Pepperdata Sees Big Data Cloud Wastage
August 7, 2020
"Big Data Performance report was compiled after reviewing comprehensive
data on the applications contained in Pepperdata's largest enterprise
customer clusters, representing nearly 400 petabytes of data on 5000
nodes. This equates to 4.5 million applications running in a 30-day
timeframe. The report provides insights into the enormous compute waste
that occurs with big data applications in the cloud.
When it comes to wastage, failures are important. Job failures cause serious performance degradation, and consume significant computational resources. In an unoptimized dataset, Pepperdata sees a wide range of failure rates across clusters. Some clusters will fail above 10%, and Spark applications tend to fail more often than MapReduce.
Prior to implementing Spark optimization: Across clusters, within a typical week, the median rate of maximum memory utilization is a mere 42.3%. The underutilization here represents two states: not enough jobs running to fully utilize the cluster resources or the jobs are wasting resources.

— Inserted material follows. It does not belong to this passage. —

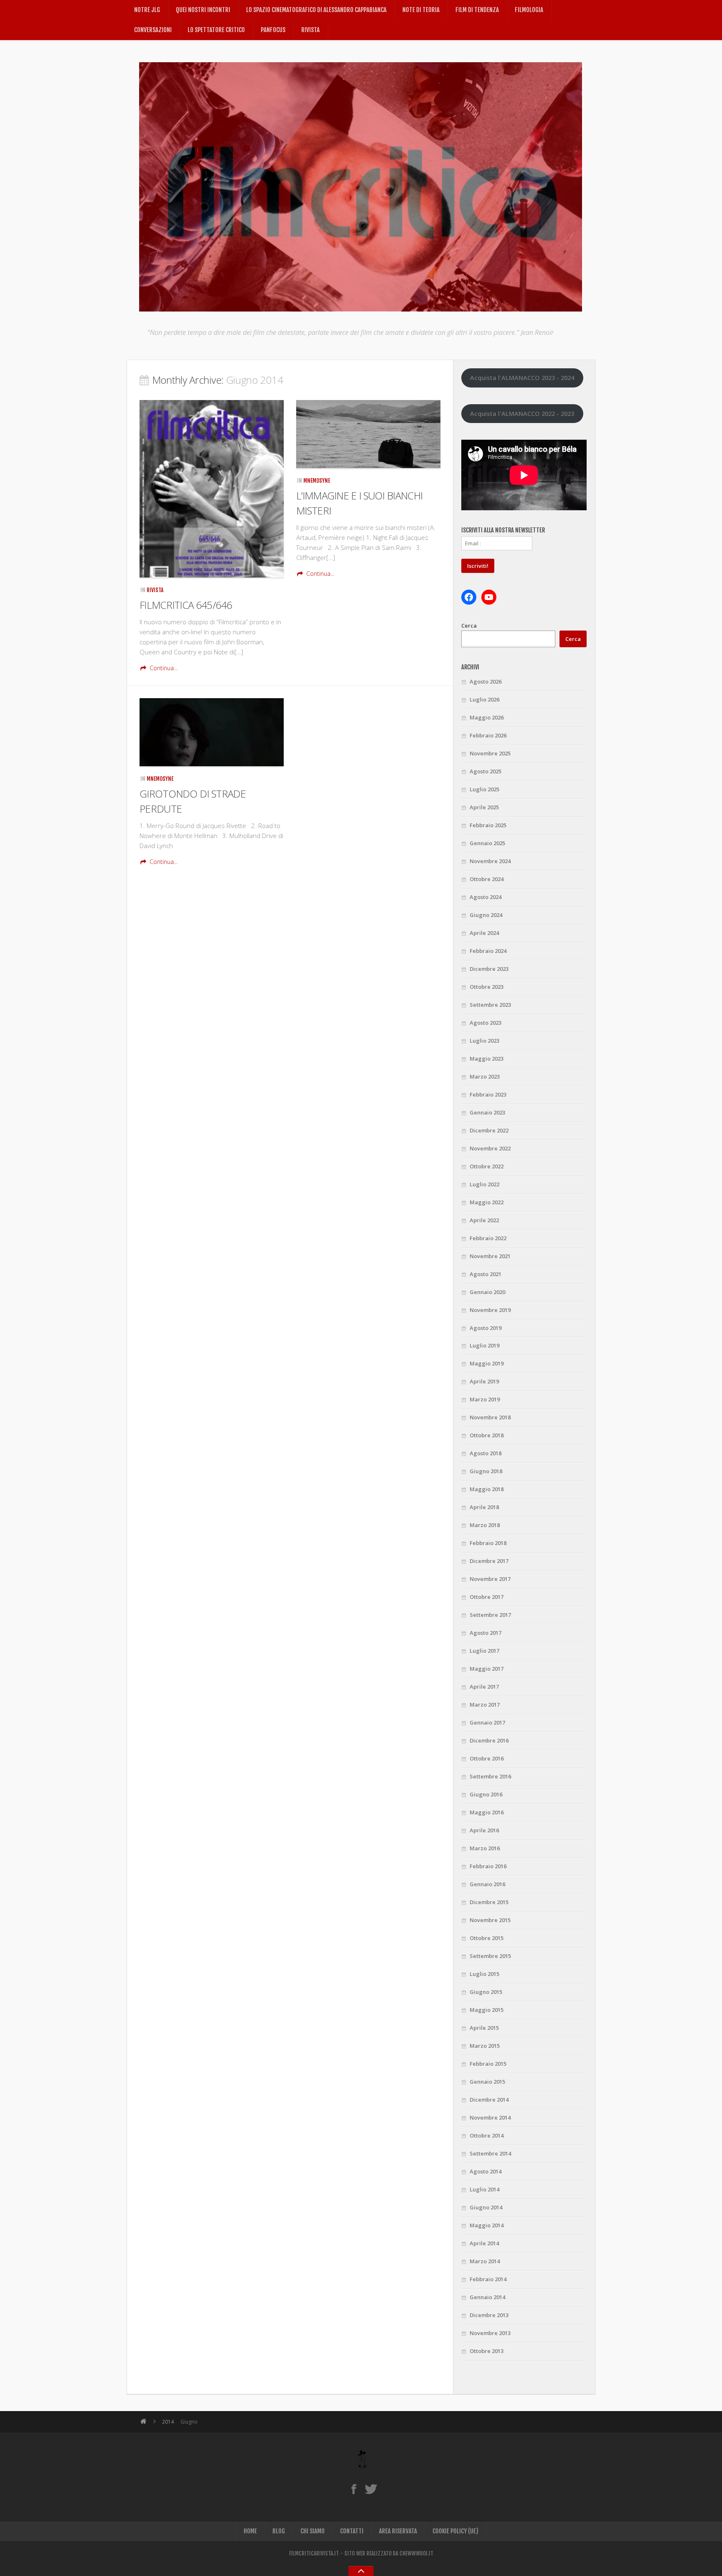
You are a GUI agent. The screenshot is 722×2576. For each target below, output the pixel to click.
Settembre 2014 (490, 2153)
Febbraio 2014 (488, 2279)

Prior to implementing cloud optimization: Comparing jobs used and wasted, the average wastage across 40 large clusters is 60+%. This wastage takes an interesting form; typically, with 95% of jobs, there is little wastage. Major wastage is usually found in 5% to 10% of total jobs.
This is why optimization is
inherently such a needle-in-a-haystack challenge, and why machine
learning can be such a help. Studies show that ML-powered statistical
models predict task failures with a precision up to 97.4%, and a recall
up to 96.2%. Applied to Hadoop, the percentage of failed jobs is reduced
by up to 45%, with an overhead of less than five minutes.

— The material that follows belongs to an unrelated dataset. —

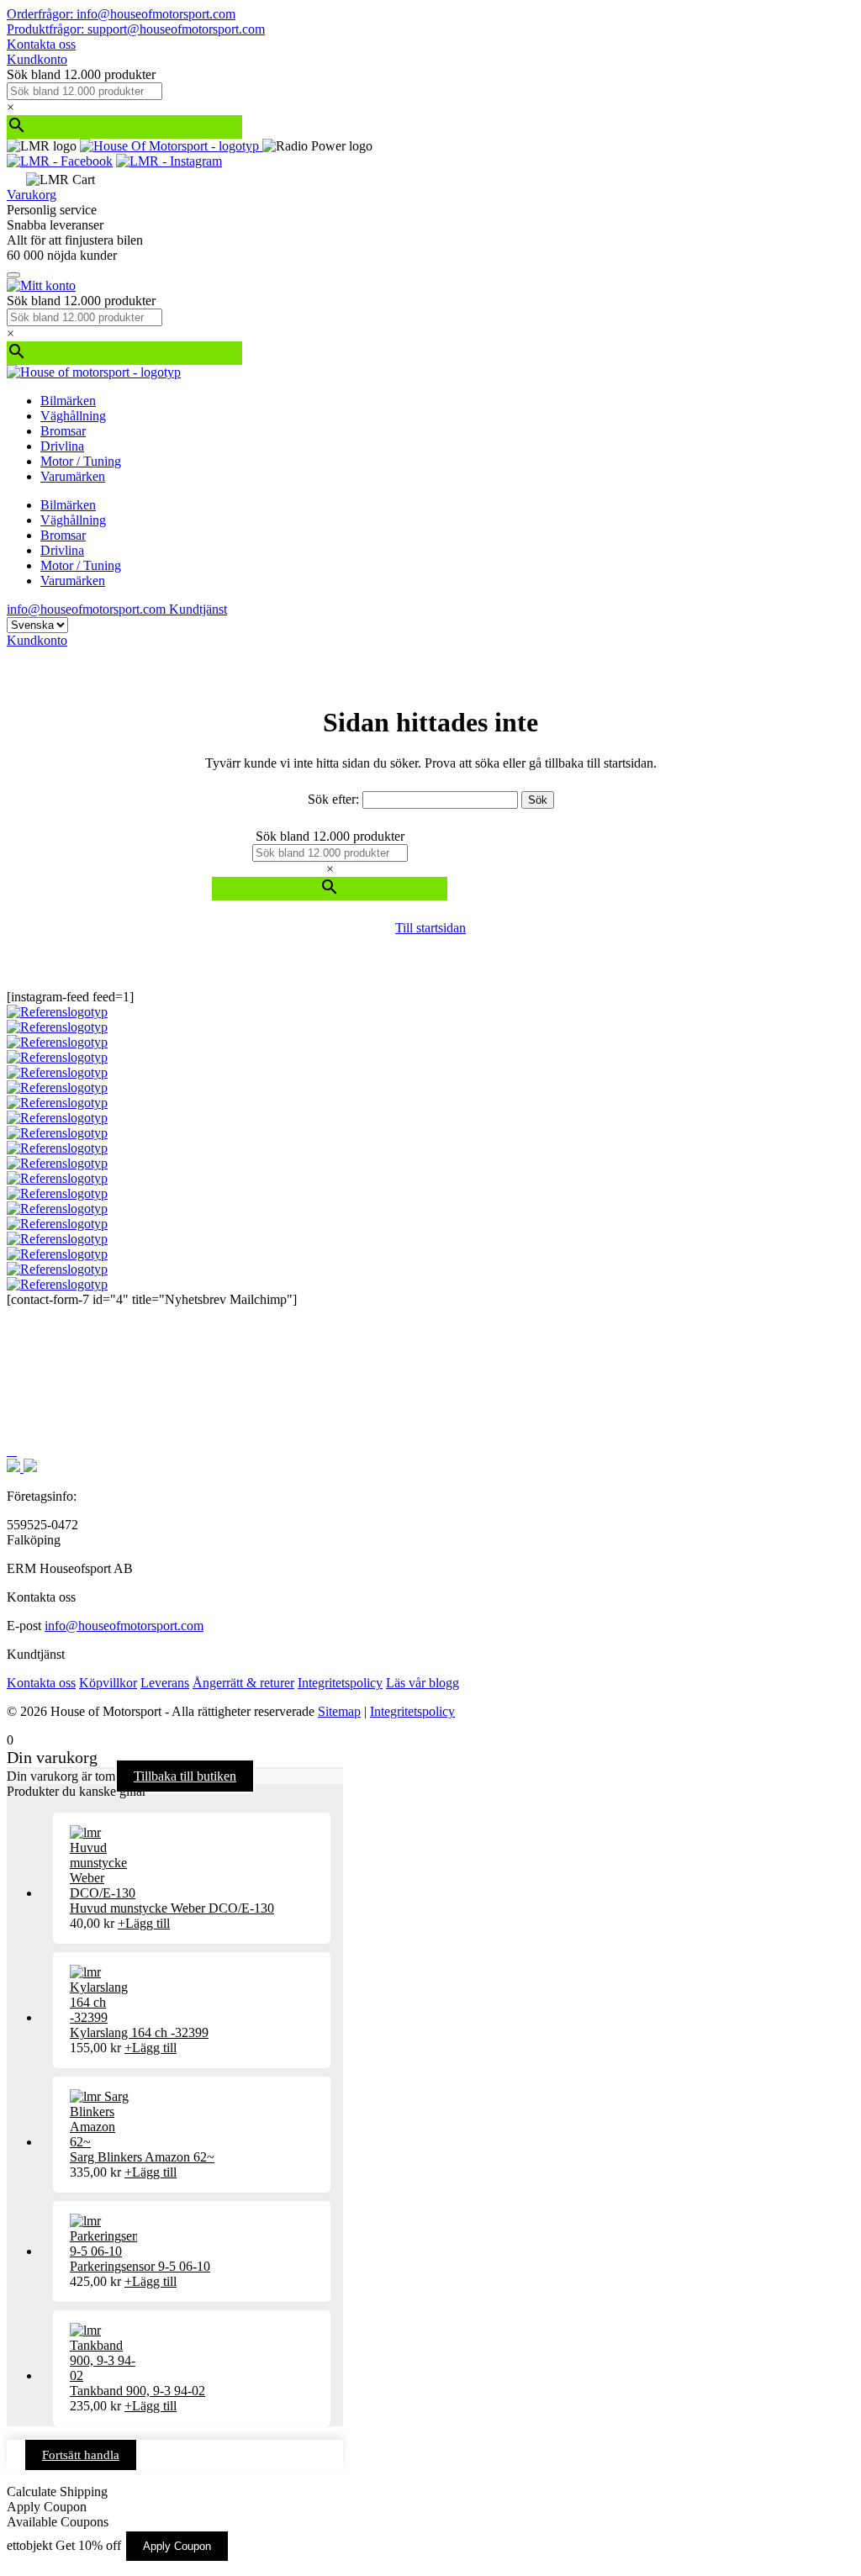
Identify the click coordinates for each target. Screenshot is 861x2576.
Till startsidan (430, 928)
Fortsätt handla (80, 2455)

Most enterprises are able to increase task hours by a minimum of 14%. Some enterprises are able to increase task hours by as much as 52%.
25% of users are able to save a minimum of $400,000 per year. At the higher end, the most successful users are able to save a projected $7.9 million for the year.
To cut the waste out of IT operations processes and achieve true cloud optimization, enterprises need visibility and continuous tuning. This requires machine learning and a unified analytics stack performance platform. Such a setup equips IT operations teams with the cloud tools they need to keep their infrastructure running optimally, while minimizing spend.